[Information given Boundary: Start]

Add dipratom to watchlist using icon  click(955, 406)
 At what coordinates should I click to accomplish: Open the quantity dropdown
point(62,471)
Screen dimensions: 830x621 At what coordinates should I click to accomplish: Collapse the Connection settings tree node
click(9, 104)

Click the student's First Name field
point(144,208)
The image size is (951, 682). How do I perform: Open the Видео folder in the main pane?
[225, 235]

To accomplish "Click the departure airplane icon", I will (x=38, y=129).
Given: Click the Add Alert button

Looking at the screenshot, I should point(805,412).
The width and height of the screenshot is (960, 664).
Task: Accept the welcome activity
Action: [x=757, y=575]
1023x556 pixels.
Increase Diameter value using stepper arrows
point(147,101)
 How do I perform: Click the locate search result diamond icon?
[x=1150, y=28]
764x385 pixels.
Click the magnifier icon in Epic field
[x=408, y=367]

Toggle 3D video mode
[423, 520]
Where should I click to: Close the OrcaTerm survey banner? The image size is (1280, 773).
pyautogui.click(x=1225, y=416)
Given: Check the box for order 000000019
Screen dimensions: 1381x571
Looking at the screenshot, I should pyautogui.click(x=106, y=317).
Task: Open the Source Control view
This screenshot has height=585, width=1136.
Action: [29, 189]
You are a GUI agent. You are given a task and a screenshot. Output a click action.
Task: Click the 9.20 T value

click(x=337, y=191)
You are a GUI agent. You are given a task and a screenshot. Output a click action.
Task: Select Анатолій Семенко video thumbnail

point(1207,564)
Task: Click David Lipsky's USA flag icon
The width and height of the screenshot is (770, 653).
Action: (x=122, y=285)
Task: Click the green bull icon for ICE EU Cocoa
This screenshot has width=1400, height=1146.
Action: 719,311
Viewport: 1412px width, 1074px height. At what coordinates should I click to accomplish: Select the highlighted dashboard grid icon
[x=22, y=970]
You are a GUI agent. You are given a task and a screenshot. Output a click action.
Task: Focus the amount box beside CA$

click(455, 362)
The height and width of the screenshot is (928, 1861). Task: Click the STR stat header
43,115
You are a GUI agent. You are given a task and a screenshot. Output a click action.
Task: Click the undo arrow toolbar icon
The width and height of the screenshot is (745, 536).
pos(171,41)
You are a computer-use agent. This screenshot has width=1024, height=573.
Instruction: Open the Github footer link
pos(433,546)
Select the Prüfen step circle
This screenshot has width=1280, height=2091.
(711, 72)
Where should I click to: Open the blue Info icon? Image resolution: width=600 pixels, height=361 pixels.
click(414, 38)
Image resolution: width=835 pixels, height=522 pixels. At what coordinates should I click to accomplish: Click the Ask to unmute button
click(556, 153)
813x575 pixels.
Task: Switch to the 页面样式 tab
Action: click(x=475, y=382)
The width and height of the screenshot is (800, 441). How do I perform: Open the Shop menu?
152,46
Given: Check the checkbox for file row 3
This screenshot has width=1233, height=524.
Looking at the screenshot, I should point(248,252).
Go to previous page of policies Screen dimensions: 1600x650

[Information given Boundary: End]

| What the task requires |
Give back, unchanged, every line from the one with "The width and height of the screenshot is (800, 441)." to the end of the entries above.

| Task result |
The width and height of the screenshot is (800, 441). How do I perform: Open the Shop menu?
152,46
Given: Check the checkbox for file row 3
This screenshot has width=1233, height=524.
Looking at the screenshot, I should point(248,252).
Go to previous page of policies Screen dimensions: 1600x650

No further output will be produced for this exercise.